**To do:** Repeat the records given below in full, with no changes.

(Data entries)
● ● ● ●
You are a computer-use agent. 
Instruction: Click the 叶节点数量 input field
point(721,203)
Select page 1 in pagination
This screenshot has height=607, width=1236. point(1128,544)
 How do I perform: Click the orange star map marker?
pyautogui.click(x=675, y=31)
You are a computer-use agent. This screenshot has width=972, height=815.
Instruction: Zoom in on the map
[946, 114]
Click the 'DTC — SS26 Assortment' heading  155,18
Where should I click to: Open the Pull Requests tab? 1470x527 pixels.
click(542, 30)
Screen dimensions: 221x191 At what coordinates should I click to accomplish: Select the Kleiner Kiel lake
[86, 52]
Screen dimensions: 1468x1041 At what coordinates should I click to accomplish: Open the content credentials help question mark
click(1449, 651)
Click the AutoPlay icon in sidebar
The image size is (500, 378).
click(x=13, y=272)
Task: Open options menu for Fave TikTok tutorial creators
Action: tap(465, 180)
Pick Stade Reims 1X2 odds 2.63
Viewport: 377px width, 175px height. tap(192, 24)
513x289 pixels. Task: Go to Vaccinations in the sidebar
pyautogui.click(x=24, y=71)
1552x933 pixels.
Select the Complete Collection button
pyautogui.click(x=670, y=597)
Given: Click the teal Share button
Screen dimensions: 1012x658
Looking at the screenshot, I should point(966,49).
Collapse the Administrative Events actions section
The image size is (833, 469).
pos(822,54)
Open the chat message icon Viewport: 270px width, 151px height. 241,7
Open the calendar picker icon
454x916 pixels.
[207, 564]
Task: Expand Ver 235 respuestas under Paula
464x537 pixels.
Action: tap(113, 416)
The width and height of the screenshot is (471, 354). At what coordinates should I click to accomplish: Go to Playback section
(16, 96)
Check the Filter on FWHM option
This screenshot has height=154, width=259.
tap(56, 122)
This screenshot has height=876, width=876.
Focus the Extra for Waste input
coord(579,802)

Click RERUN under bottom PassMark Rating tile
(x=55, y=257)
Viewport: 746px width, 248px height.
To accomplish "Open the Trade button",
● ● ● ●
**Response:**
You are a computer-use agent. 
Instruction: Click the 叶节点数量 input field
point(721,203)
Select page 1 in pagination
This screenshot has height=607, width=1236. point(1128,544)
 How do I perform: Click the orange star map marker?
pyautogui.click(x=675, y=31)
You are a computer-use agent. This screenshot has width=972, height=815.
Instruction: Zoom in on the map
[946, 114]
Click the 'DTC — SS26 Assortment' heading  155,18
Where should I click to: Open the Pull Requests tab? 1470x527 pixels.
click(542, 30)
Screen dimensions: 221x191 At what coordinates should I click to accomplish: Select the Kleiner Kiel lake
[86, 52]
Screen dimensions: 1468x1041 At what coordinates should I click to accomplish: Open the content credentials help question mark
click(1449, 651)
Click the AutoPlay icon in sidebar
The image size is (500, 378).
click(x=13, y=272)
Task: Open options menu for Fave TikTok tutorial creators
Action: tap(465, 180)
Pick Stade Reims 1X2 odds 2.63
Viewport: 377px width, 175px height. tap(192, 24)
513x289 pixels. Task: Go to Vaccinations in the sidebar
pyautogui.click(x=24, y=71)
1552x933 pixels.
Select the Complete Collection button
pyautogui.click(x=670, y=597)
Given: Click the teal Share button
Screen dimensions: 1012x658
Looking at the screenshot, I should point(966,49).
Collapse the Administrative Events actions section
The image size is (833, 469).
pos(822,54)
Open the chat message icon Viewport: 270px width, 151px height. 241,7
Open the calendar picker icon
454x916 pixels.
[207, 564]
Task: Expand Ver 235 respuestas under Paula
464x537 pixels.
Action: tap(113, 416)
The width and height of the screenshot is (471, 354). At what coordinates should I click to accomplish: Go to Playback section
(16, 96)
Check the Filter on FWHM option
This screenshot has height=154, width=259.
tap(56, 122)
This screenshot has height=876, width=876.
Focus the Extra for Waste input
coord(579,802)

Click RERUN under bottom PassMark Rating tile
(x=55, y=257)
Viewport: 746px width, 248px height.
To accomplish "Open the Trade button",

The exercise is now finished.